_What is needed_:
Starting with the line containing "You are a computer-use agent." and going on through the line containing "Instruction: Click the 关键配置说明 subheading", return the lines of the data below exactly, and only those.

_Input material_:

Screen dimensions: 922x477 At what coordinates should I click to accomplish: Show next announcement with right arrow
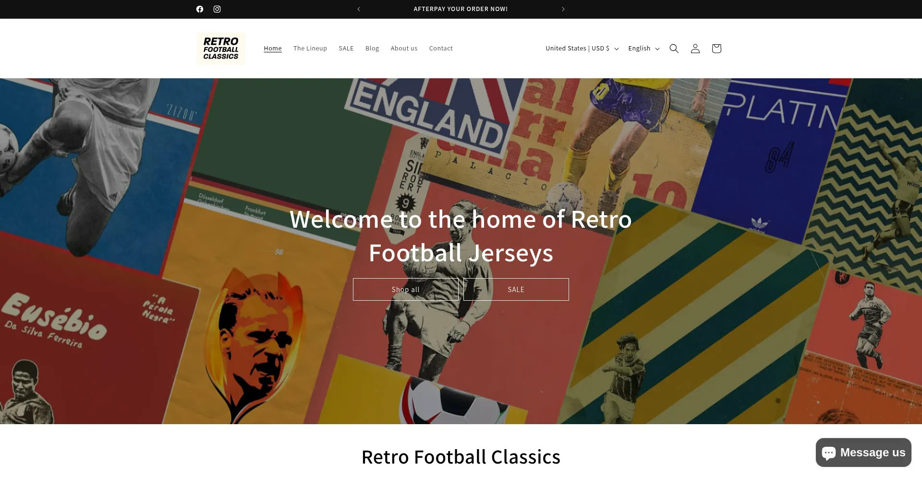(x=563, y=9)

--

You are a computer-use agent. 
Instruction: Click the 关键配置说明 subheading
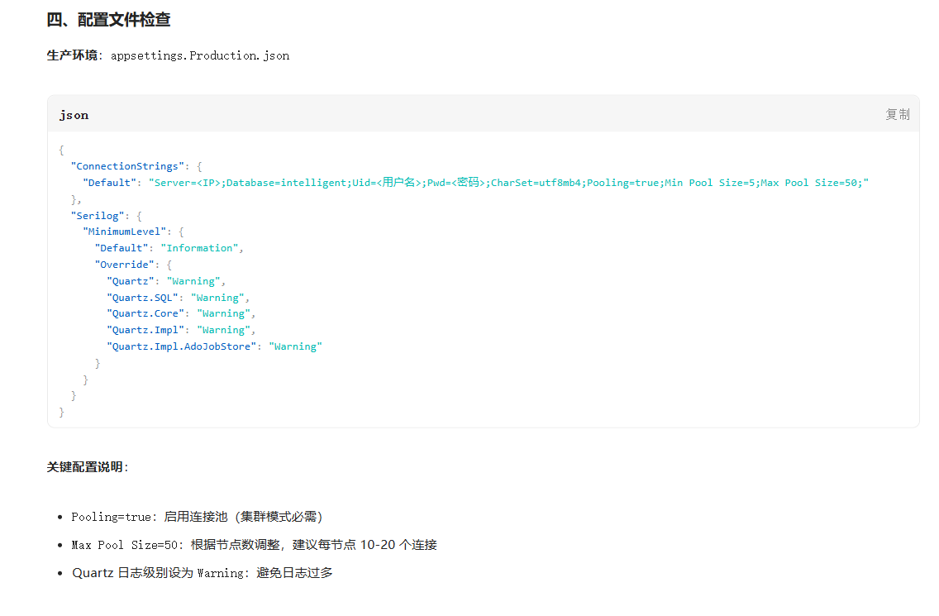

...

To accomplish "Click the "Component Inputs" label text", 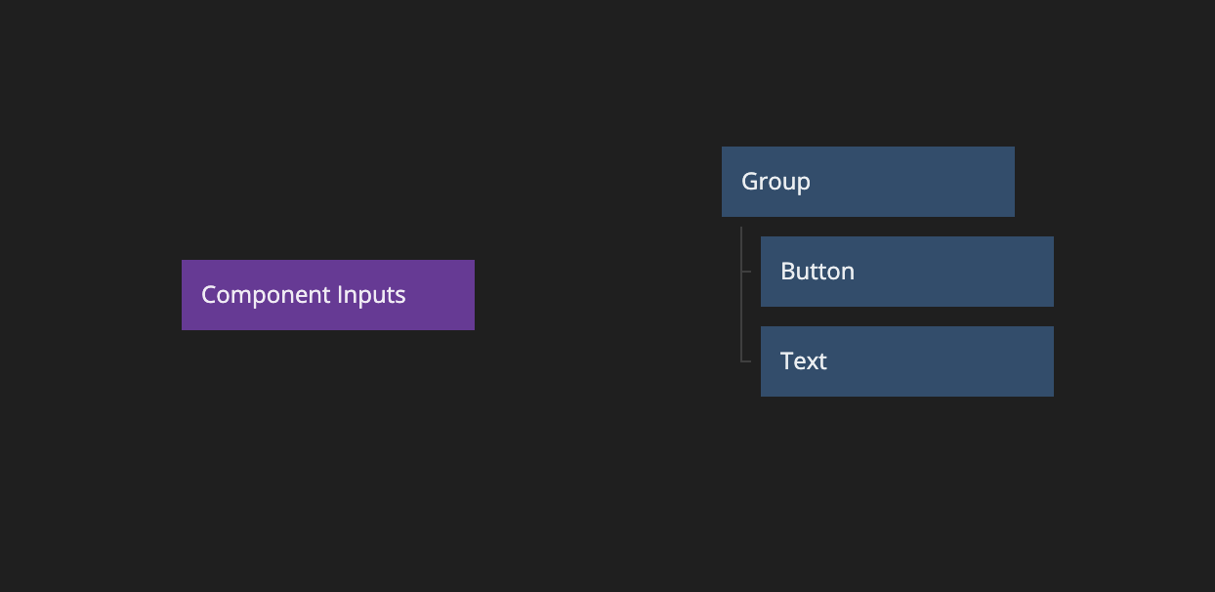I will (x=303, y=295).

_The answer_:
You are a computer-use agent. 
Instruction: Click the 关键配置说明 subheading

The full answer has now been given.